I got the text around 5:30am
My friend, Emily, was on her way to the hospital with contractions. Usually this kind of news would bring about joyful anticipation… but not today. She was only 24 weeks and 1 day with her precious baby who desperately needed to be inside her mama until she was big enough to receive the kind of extensive medical help she would need upon entering this world.
All day was spent praying, pleading with the Lord, asking Him to do a miracle. But that evening we received the news that He had allowed little Anna Nicole to come, and she had lived 13 minutes outside the womb before entering eternity with Jesus. Waves of sorrow rolled over my heart and the hearts of many others who had been praying for weeks that the Lord would preserve this little girl to live and grow into girlhood and beyond.
This young couple, Alex and Emily, had already walked through more trials than most in their first few years of marriage, and I’d always marveled at their faith and trust in the Lord. In the past year especially, I had had many sweet conversations with Emily and been so blessed by her unwavering gaze on Jesus even in the unknowns. But as the story with their tiny, unborn baby girl was unfolding, I found myself often thinking that this trial seems like more than one couple can bear. And in reality, it is. Apart from Jesus, this is an impossible trial.
Even though everything in me wishes this excruciating suffering could be taken away from these dear friends, I have been a witness to something that takes my breath away. Their surrendered, broken, suffering, poured-out lives have put Jesus and the Gospel on brilliant display. I would never, ever choose the kind of suffering they are walking through for myself, but I find myself watching in awe and saying, “Lord Jesus, I long for that kind of faith. Whatever it takes for more of you.”
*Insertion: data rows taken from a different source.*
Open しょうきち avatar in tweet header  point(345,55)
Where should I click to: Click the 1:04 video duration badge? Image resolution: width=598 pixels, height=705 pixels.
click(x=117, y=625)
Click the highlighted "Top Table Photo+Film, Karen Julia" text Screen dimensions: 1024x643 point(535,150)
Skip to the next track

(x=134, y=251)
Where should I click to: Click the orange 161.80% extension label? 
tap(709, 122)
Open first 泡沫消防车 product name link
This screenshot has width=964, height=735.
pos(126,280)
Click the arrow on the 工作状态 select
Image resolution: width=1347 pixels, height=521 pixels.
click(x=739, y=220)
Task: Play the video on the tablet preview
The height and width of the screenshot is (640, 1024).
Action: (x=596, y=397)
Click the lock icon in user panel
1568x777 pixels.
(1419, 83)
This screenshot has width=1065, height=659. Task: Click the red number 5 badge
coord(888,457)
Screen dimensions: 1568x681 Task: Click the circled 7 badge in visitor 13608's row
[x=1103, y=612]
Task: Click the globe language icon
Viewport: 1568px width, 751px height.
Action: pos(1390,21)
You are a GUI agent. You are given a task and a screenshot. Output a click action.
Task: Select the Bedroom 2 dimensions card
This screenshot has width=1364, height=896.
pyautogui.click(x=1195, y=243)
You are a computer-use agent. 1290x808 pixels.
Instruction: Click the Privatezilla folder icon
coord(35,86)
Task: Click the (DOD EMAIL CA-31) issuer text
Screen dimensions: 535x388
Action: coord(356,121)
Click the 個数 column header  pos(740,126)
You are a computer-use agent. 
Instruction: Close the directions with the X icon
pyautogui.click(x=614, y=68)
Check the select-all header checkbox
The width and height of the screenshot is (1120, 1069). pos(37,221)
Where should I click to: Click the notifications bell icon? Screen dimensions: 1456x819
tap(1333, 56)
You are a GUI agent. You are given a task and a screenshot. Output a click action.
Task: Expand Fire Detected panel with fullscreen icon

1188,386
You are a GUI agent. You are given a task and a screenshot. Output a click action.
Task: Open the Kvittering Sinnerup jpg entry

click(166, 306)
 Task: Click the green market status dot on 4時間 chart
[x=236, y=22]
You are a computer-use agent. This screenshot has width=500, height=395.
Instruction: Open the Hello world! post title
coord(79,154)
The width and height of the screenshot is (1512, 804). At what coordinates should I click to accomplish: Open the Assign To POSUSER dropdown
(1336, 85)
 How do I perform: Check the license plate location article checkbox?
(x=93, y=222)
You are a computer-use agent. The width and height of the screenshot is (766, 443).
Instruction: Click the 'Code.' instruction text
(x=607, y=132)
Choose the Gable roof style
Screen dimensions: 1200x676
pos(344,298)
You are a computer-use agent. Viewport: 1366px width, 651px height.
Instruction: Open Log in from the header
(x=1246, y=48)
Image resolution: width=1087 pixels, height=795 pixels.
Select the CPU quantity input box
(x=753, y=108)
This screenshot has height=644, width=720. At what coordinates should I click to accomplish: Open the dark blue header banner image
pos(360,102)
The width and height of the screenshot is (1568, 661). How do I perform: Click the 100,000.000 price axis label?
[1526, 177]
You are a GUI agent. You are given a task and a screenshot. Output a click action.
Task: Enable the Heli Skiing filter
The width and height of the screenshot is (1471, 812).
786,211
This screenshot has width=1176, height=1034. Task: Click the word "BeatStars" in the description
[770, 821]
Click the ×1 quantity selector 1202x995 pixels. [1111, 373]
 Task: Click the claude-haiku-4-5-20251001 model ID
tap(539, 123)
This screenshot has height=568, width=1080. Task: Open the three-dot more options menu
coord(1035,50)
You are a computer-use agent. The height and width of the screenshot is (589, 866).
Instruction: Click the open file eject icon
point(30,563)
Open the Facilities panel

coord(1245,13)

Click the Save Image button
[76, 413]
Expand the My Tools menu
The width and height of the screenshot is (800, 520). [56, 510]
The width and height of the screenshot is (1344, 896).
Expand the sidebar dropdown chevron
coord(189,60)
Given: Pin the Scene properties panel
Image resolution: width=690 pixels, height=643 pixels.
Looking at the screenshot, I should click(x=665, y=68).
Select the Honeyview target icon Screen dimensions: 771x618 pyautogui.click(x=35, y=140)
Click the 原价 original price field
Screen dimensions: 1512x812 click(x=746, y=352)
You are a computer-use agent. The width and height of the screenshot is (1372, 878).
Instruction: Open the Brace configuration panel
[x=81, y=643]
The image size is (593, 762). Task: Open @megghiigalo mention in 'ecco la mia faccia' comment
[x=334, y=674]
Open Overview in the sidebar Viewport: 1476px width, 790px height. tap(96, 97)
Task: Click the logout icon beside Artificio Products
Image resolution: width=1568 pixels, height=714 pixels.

God’s number one tool for sanctification in the Christian’s life is suffering. More than anything else, it causes us to be smoothed so the reflection of Christ can be more clearly seen in us. But this tool hurts. It hurts tremendously, and naturally we want to push it away. But when we surrender to it, trusting our pain into the Lord’s loving and tender hands, He takes it and uses it for our good and His glory in stunning ways.
Charles Spurgeon said, “Many men owe the grandeur of their lives to their tremendous difficulties.”
Those who have walked through the deepest of waters and still worshipped and proclaimed Jesus are those who have had the greatest impact on my own walk with the Lord. As someone who struggles with fear of the future and what may come, it has been these people who have come to mind, knowing that if I were to go through the same trials and sufferings they have walked through, God would be just as faithful to me, too.
In this day and age when the prosperity gospel is so prevalent, it can be easy to fall prey to the idea that those who are walking through suffering must have very little faith. But there is absolutely no evidence for that in Scripture – in fact, the opposite is true. As my husband said about our friends at church this past Sunday, “Alex and Emily have God’s favor all over their life.” God is using their suffering to point many to Him because of their faith. What greater privilege can anyone have in this life than to be poured out for the glory of the King of all kings?
We don’t know when and how suffering will come in this life. But we need the example of others in the Body of Christ who have learned how to grieve with hope. Alex preached this past Sunday – the Sunday after his daughter died – and said, “We stand on the shoulders of those who have suffered before us.” And in the years to come, God will use this couple to strengthen those of us who have yet to walk through such suffering.
(If you want to follow along on Alex and Emily’s journey, visit their blog Homemaking in Heaven)
As I was praying and thinking through this post, I looked up quite a few quotes and Bible verses on the topic of suffering. I’ll leave those below, and pray they encourage all of us as we ask God to give us a correct theology of suffering and how to walk through suffering with others.
“Suffering is unbearable if you aren’t certain that God is for you and with you.”
– Tim Keller
“Tears are often the telescope by which men see far into heaven.”
– Henry Ward Beecher
“At the timberline where the storms strike with the most fury, the sturdiest trees are found.”
– Hudson Taylor
“Most of the verses written about praise in God’s Word were voiced by people faced with crushing heartaches, injustice, treachery, slander, and scores of other difficult situations.”
– Joni Eareckson Tada
“This is God’s universal pattern for all Christians suffering: more contentment in God and less satisfaction in the world.”
– John Piper
“Not only that, but we rejoice in our sufferings, knowing that suffering produces endurance, and endurance produces character, and character produces hope, and hope does not put us to shame because God’s love has been poured into our hearts through the Holy Spirit who has been given to us.”
Romans 5:3-5
“For it has been granted to you that for the sake of Christ you should not only believe in him but also suffer for his sake.”
Philippians 1:29
“In this you rejoice, though now for a little while, if necessary, you have been grieved by various trials, so that the tested genuineness of your faith–more precious than gold that perishes though it is tested by fire–may be found to result in praise and glory and honor at the revelation of Jesus Christ.”